Please return each line of the listing below that contains the word "height". Case counts.

### Data supplied ###

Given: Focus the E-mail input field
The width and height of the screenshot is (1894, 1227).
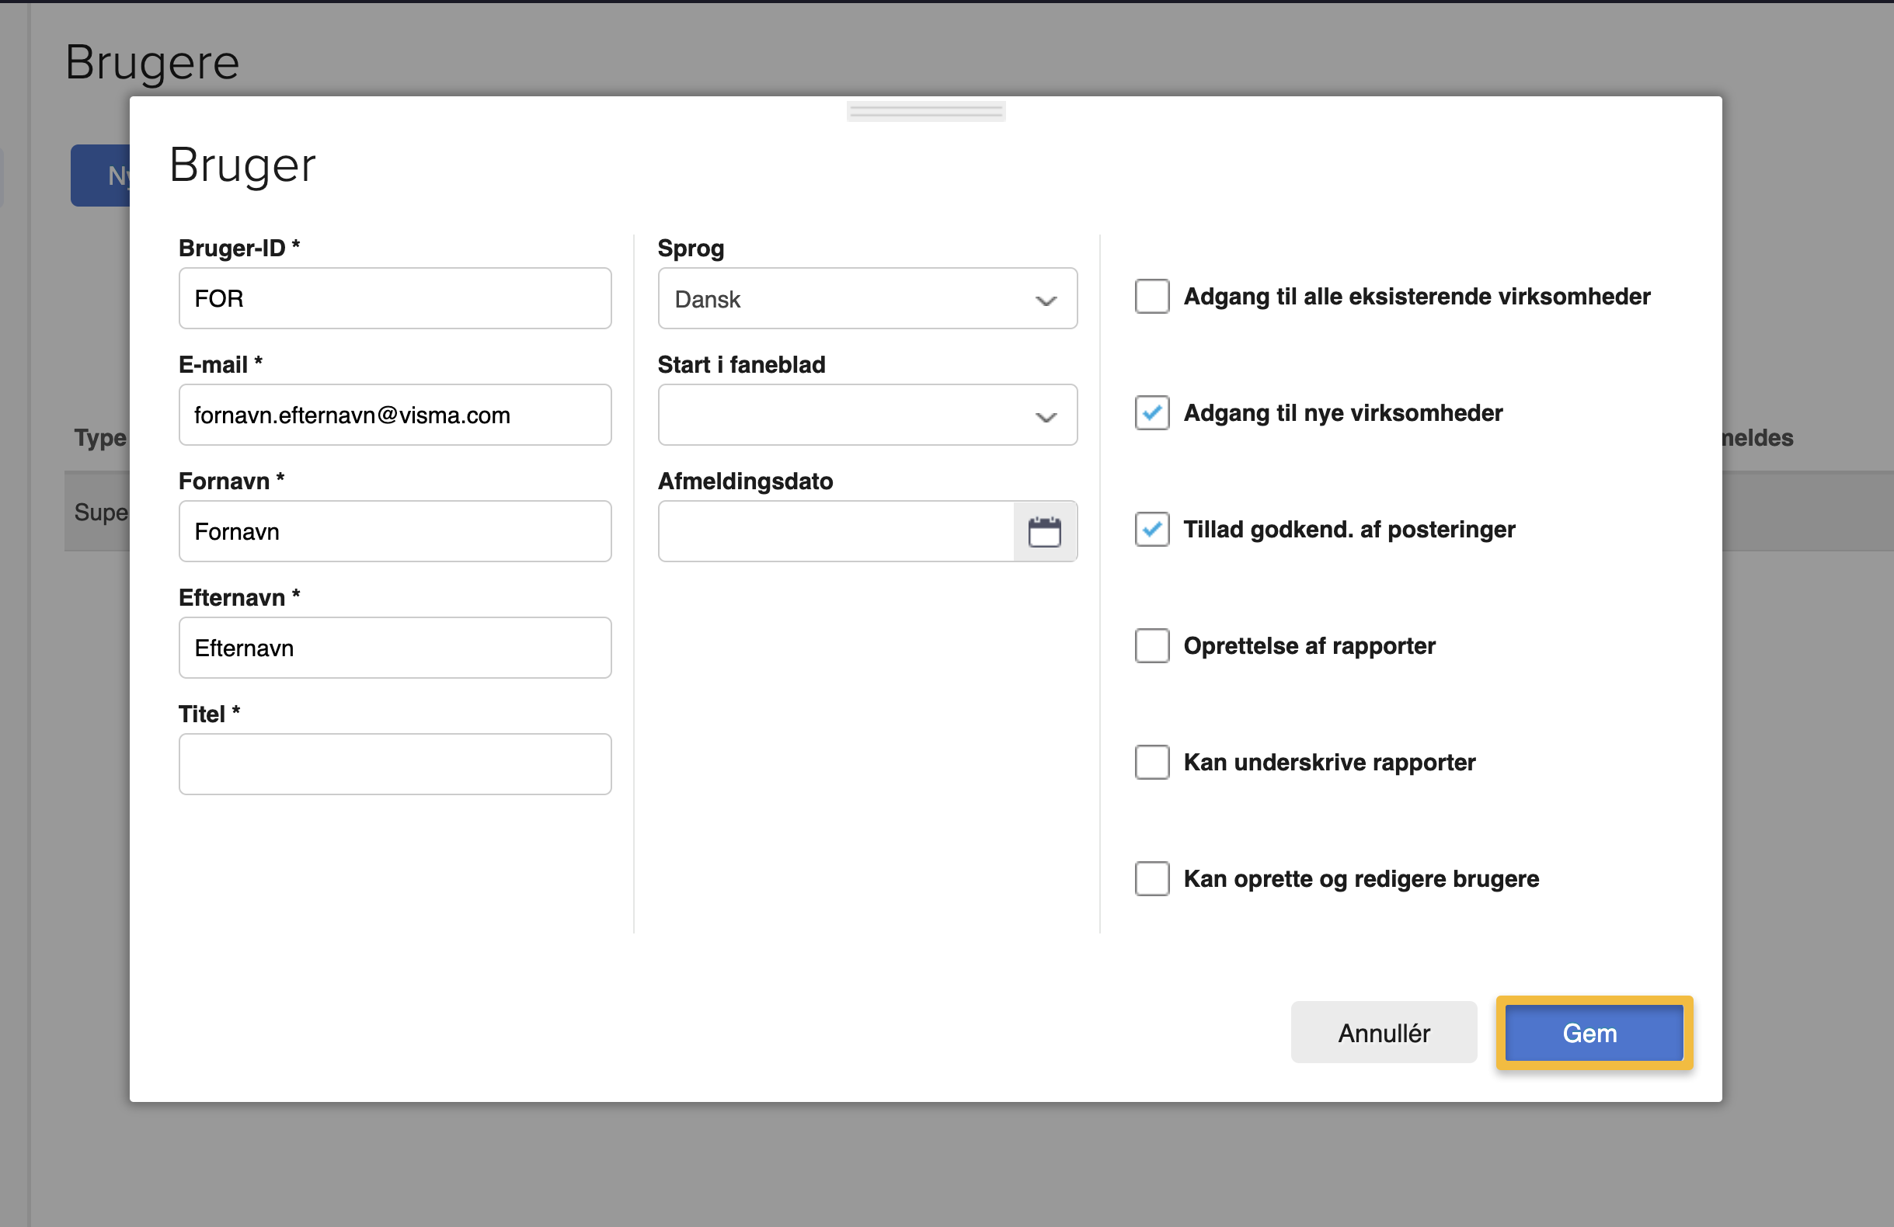Looking at the screenshot, I should tap(395, 415).
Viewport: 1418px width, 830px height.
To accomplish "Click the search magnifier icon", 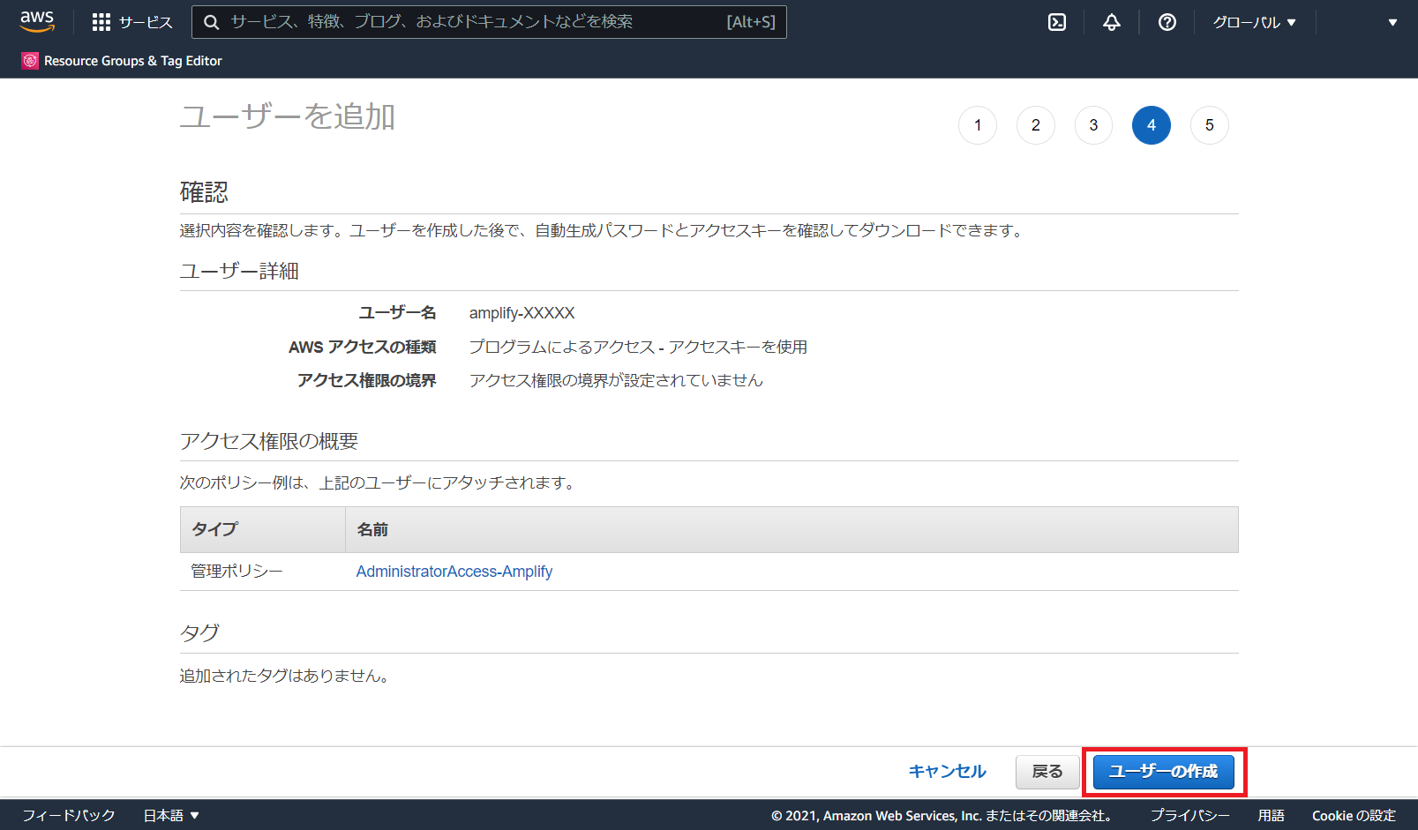I will 212,22.

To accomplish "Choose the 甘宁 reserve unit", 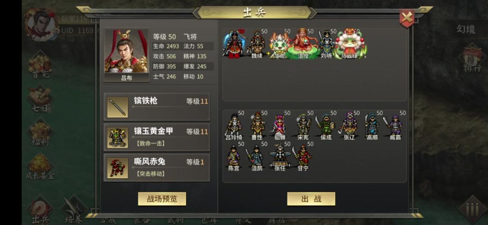I will (302, 156).
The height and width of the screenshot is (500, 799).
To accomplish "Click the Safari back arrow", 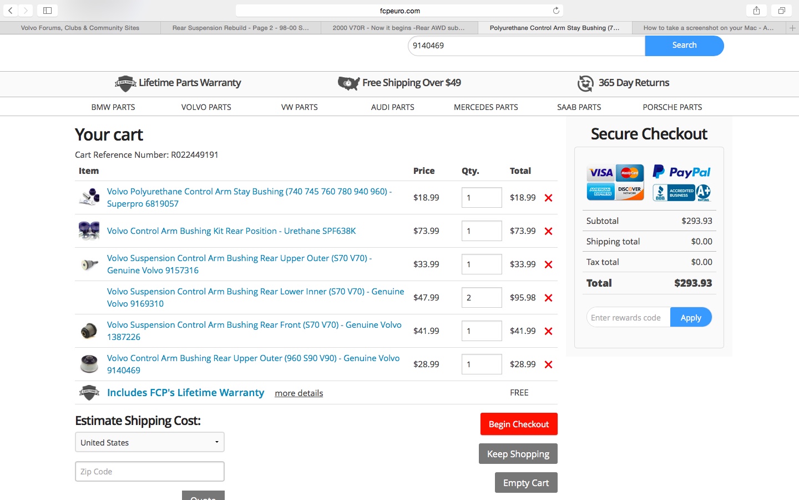I will [10, 11].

###

§ **Task answer**
The width and height of the screenshot is (1894, 1227).
Viewport: 1418px width, 830px height.
The height and width of the screenshot is (500, 799).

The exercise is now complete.